(Records from a data source)
**********

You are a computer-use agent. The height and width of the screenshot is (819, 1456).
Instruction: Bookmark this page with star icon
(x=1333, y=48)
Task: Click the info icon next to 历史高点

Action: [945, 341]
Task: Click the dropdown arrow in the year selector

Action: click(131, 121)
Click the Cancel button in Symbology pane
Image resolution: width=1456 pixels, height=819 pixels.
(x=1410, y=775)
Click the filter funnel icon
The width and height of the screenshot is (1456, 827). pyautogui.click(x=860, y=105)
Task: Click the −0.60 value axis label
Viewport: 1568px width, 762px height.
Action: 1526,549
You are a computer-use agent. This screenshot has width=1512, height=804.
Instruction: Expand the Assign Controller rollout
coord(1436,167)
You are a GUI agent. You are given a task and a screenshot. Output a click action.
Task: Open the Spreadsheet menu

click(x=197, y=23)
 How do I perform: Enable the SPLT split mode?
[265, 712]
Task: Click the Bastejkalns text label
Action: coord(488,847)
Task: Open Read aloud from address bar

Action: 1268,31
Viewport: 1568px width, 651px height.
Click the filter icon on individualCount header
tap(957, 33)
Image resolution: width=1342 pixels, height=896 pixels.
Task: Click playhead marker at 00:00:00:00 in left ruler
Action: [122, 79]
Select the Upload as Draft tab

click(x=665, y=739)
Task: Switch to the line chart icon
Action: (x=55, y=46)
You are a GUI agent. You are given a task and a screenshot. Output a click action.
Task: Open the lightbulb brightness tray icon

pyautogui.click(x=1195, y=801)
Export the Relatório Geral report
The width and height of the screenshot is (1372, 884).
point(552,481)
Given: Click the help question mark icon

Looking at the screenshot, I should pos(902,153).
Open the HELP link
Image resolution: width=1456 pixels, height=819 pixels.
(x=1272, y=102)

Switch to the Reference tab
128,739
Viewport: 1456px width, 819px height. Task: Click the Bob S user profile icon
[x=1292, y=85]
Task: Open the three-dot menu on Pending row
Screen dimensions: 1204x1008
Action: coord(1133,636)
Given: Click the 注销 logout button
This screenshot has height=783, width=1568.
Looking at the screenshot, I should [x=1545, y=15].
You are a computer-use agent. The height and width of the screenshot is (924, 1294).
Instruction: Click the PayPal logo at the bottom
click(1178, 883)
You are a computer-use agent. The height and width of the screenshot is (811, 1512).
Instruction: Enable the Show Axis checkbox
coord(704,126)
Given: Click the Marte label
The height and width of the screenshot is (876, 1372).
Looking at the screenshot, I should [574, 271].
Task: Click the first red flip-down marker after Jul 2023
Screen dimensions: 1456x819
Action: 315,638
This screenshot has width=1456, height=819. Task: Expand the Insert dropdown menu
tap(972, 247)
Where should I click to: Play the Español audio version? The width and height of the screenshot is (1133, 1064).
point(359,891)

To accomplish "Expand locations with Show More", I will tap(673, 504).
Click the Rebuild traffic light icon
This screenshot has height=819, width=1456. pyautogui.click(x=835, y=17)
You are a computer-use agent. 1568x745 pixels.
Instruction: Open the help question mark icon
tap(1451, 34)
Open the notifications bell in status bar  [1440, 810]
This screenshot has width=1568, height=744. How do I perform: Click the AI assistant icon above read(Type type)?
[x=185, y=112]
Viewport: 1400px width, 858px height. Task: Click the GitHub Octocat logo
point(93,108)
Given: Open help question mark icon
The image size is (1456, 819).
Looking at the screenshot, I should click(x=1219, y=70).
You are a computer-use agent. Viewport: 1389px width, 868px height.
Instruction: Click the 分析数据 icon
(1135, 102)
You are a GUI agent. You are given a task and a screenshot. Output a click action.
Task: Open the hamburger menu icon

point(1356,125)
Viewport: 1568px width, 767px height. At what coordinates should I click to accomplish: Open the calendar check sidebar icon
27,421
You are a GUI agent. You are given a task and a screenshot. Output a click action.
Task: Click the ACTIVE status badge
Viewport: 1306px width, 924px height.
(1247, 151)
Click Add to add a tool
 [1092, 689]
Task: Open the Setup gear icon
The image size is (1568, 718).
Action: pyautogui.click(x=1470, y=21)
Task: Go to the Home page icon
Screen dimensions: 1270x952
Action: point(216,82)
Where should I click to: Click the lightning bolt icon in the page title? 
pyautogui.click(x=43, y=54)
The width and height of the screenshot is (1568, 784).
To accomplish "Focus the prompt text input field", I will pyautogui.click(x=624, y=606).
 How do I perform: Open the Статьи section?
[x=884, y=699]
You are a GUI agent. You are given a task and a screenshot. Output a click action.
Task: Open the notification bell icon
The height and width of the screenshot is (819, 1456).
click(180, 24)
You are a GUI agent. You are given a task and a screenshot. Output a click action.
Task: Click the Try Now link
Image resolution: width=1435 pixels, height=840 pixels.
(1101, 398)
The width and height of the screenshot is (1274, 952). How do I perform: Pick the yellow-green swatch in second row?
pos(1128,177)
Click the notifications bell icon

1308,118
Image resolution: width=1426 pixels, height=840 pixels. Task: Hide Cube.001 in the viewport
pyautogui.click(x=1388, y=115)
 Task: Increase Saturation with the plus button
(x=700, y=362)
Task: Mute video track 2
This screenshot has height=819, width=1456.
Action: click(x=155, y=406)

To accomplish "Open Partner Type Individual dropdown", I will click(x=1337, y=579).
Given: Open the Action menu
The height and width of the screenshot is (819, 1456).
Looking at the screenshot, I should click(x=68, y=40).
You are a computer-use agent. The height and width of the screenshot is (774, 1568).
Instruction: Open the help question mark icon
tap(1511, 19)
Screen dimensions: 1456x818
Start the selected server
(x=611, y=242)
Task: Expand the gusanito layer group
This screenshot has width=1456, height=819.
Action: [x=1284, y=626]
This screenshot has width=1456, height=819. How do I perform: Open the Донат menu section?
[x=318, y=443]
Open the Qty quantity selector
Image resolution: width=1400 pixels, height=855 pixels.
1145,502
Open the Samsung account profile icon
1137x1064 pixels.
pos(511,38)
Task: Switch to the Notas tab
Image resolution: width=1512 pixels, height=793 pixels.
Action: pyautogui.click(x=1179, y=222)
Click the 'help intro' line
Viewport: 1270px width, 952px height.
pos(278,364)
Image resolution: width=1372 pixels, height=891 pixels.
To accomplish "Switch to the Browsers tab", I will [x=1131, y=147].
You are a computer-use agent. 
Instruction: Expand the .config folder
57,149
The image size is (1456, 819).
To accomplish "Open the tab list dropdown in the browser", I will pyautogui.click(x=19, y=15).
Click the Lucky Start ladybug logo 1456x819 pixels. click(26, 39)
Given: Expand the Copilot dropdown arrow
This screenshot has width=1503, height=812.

**********

Please report how many lines of the entries above include "link". Only the number is wanted.

2